Dealflow overflow. Investment news crossing our desks:
- Mirova, the impact group of French asset manager Natixis Investment Managers, secured $282 million for a blended-finance debt fund for clean energy investments in emerging markets. (Mirova)
- Heart Aerospace, a Swedish hybrid-electric aircraft manufacturer, raked in $107 million in Series B financing, backed by Breakthrough Energy Ventures, Lowercarbon Capital, Norrsken VC and other investors. (FlightGlobal)
- Los Angeles-based ProducePay scored $38 million to provide working capital to fresh food producers and help reduce waste in the produce supply chain. (TechCrunch)
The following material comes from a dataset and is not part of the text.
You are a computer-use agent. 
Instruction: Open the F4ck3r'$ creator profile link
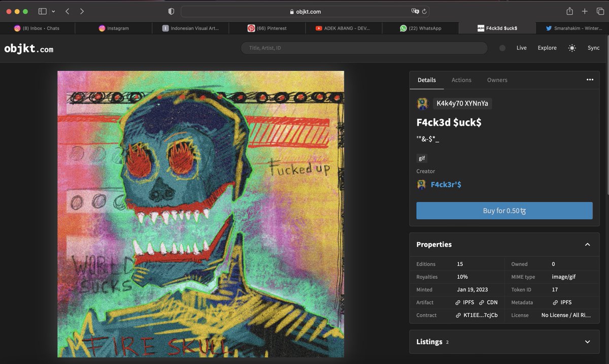click(445, 184)

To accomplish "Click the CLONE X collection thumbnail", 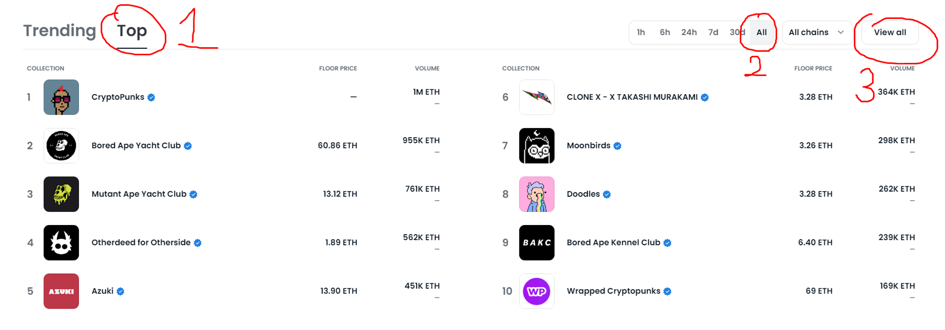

- Boston Metal clinched $20 million from Marunouchi Innovation Partners to recover valuable metals from mining waste and to deploy its green steel technology commercially by 2026. (Pulse 2.0)
Signals: Muni Impact
Red state bans on ESG-aligned underwriters raise costs for muni issuers. The state of Texas has banned Barclay’s from underwriting municipal bond deals in the state. The reason: the bank’s adherence to environmental, social and governance principles. The ousting of the British bank is the latest strike by conservative lawmakers against financial institutions that consider ESG factors in their investing decisions. Texas, Florida, Alabama and Wyoming have now banned or limited major banks from doing business with public entities in their states. Barclays was banned from Texas for being what state Attorney General Ken Paxton calls a “fossil fuel boycotter” just months after the bank drew protests for financing oil and gas extraction. Citi last year exited the muni market altogether after being banned in Texas for “discriminating” against firearms companies.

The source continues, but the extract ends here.